(Stored data entries)
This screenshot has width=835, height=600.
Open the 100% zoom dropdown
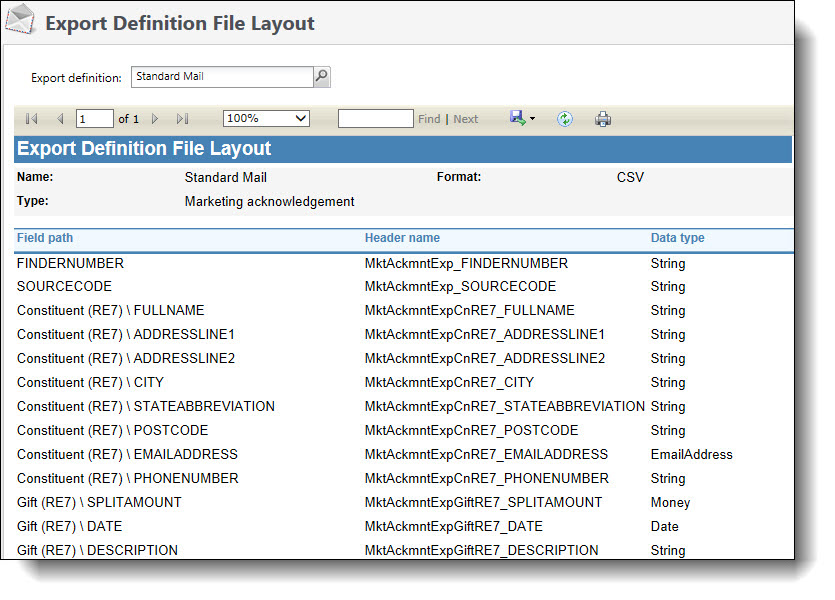click(x=266, y=118)
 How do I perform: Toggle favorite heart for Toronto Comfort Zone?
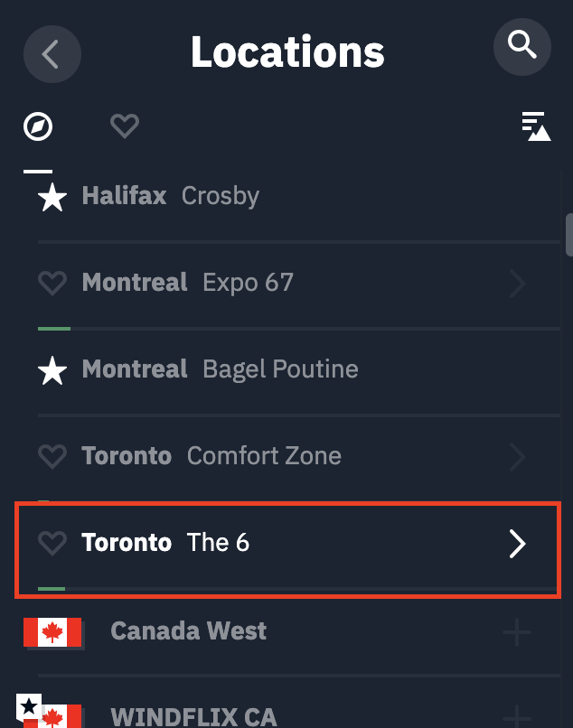[x=52, y=456]
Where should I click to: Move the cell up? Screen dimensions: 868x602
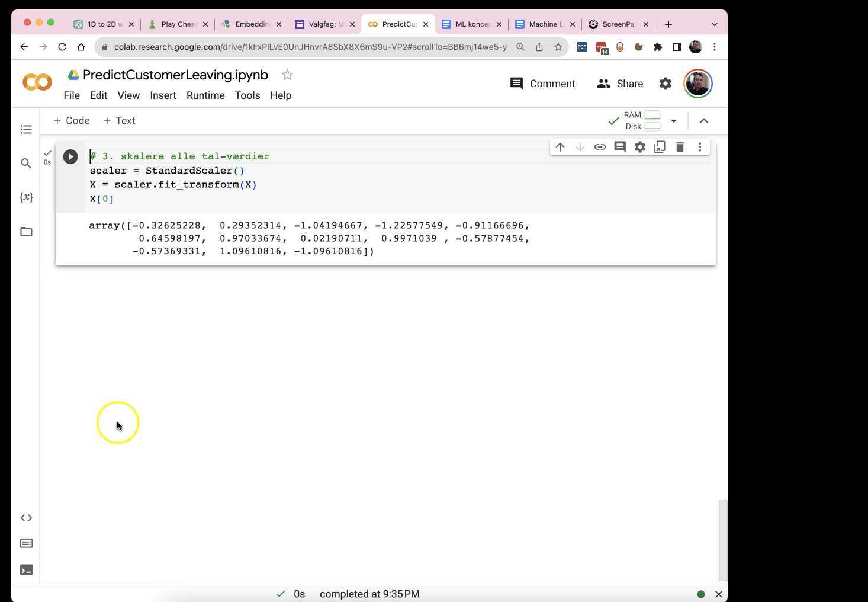coord(560,147)
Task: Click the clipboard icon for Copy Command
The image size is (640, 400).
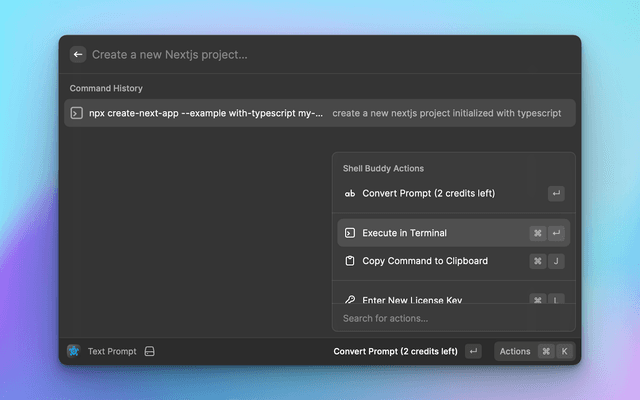Action: (350, 261)
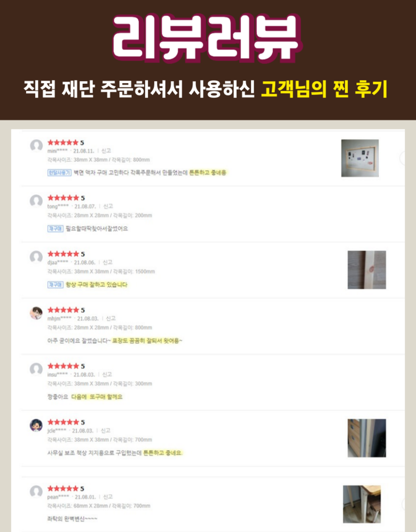416x532 pixels.
Task: Click 신고 link on mini's review
Action: pos(106,150)
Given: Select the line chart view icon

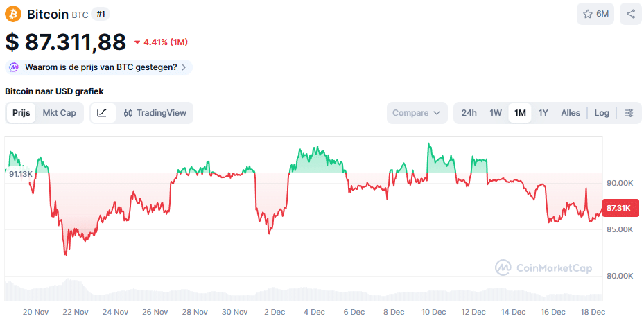Looking at the screenshot, I should tap(102, 113).
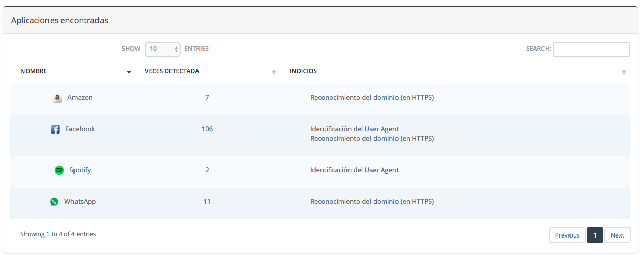The width and height of the screenshot is (644, 263).
Task: Go to the Next page
Action: pos(617,235)
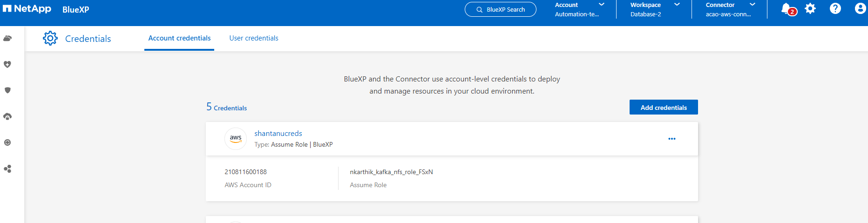
Task: Click the NetApp logo
Action: point(27,9)
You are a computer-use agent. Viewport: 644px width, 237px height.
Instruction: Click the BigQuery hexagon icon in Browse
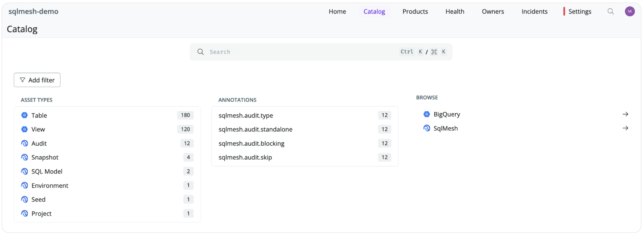click(427, 114)
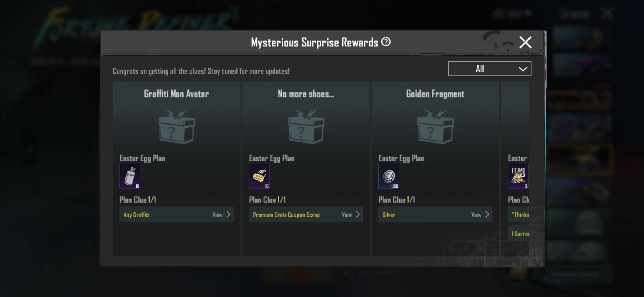644x297 pixels.
Task: Click the mystery box under Golden Fragment
Action: (435, 127)
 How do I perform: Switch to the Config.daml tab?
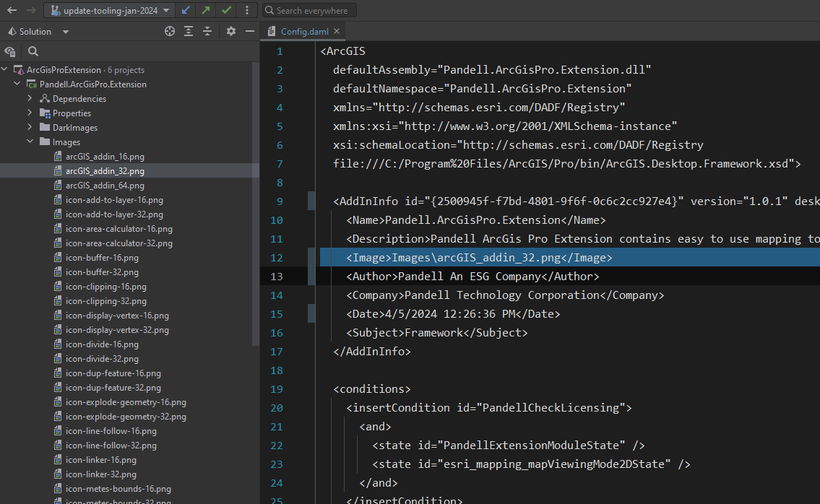click(304, 31)
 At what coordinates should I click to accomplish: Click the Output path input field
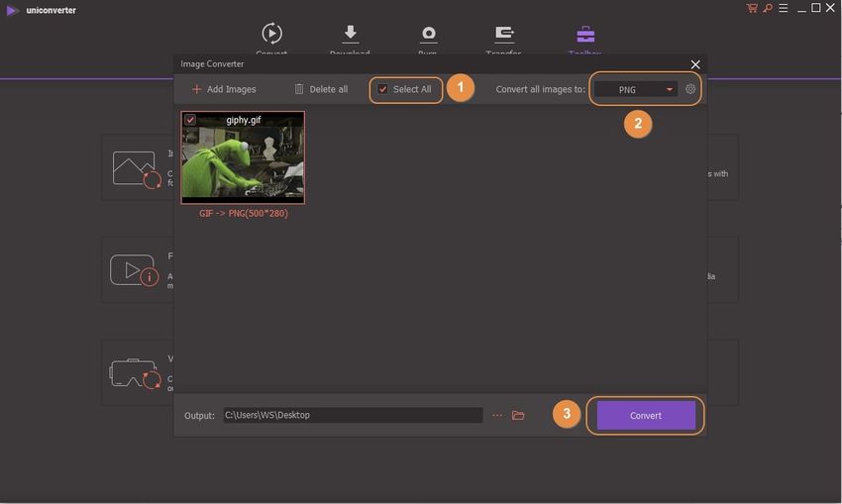[x=352, y=416]
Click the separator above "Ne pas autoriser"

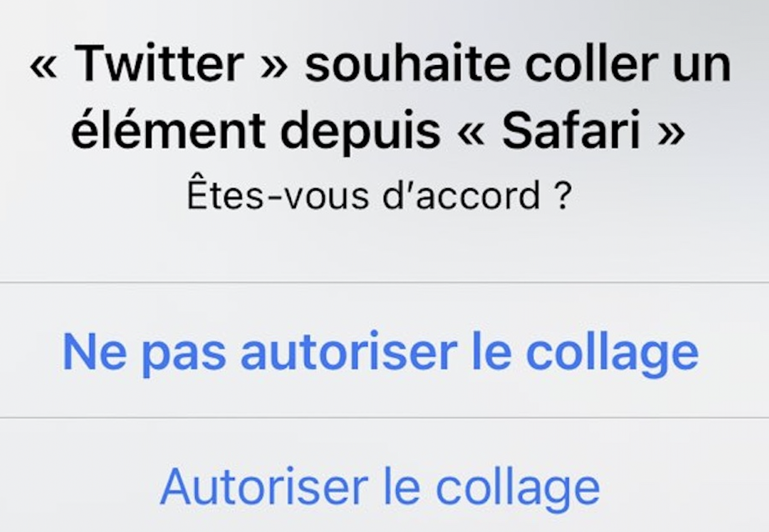(385, 282)
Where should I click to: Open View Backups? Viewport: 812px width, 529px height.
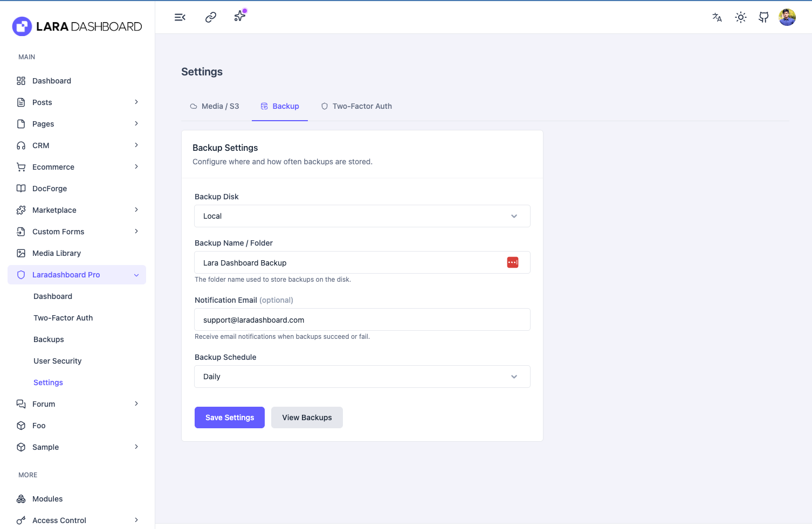[x=307, y=417]
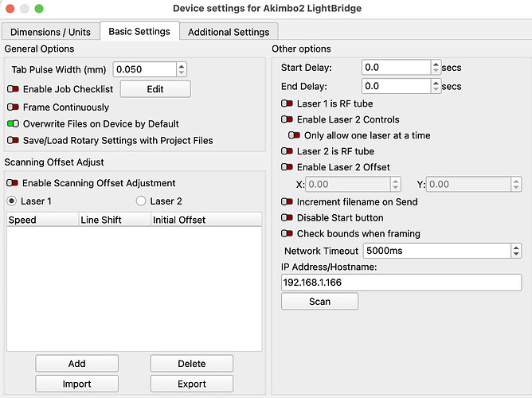Screen dimensions: 532x398
Task: Turn off Overwrite Files on Device by Default
Action: [14, 124]
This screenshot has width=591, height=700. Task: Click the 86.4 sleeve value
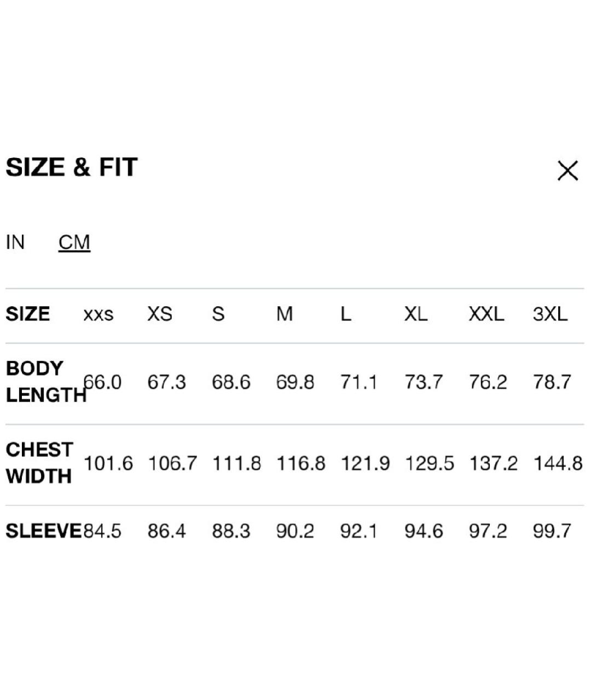tap(166, 531)
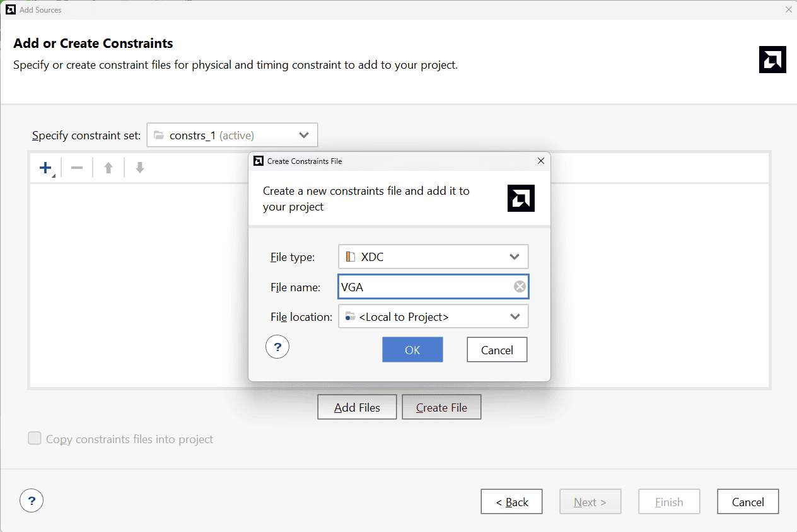
Task: Click the blue plus add icon
Action: [46, 168]

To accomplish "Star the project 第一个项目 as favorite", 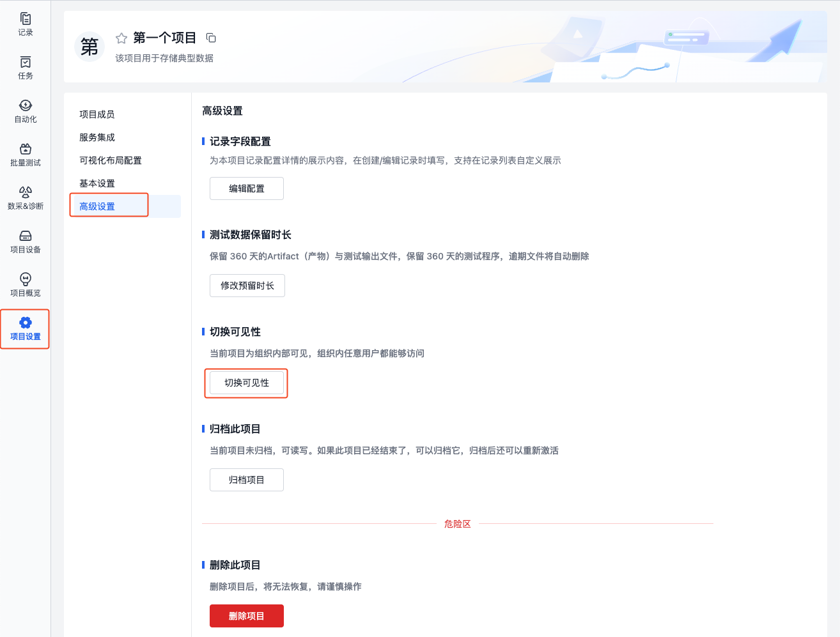I will tap(121, 38).
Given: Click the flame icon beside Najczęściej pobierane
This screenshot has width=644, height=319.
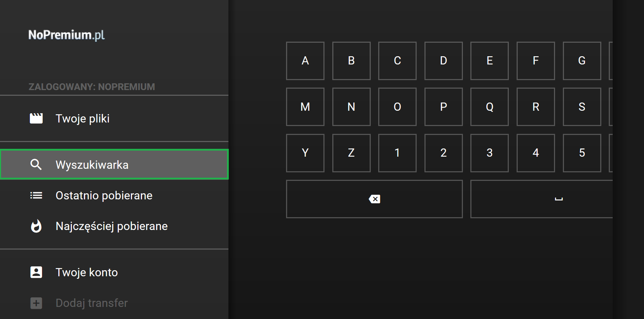Looking at the screenshot, I should (x=36, y=226).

Task description: All that should be returned is the run of lines from the start of the entries above to the line bearing "Task: Click the clipboard", each exact, with pictures omitted.

Your response:
This screenshot has width=835, height=600.
Open the 100% zoom dropdown
click(x=266, y=118)
 How do I perform: Toggle favorite heart for Toronto Comfort Zone?
[x=52, y=456]
Where should I click to: Move the cell up? Screen dimensions: 868x602
coord(560,147)
Task: Click the clipboard icon for Copy Command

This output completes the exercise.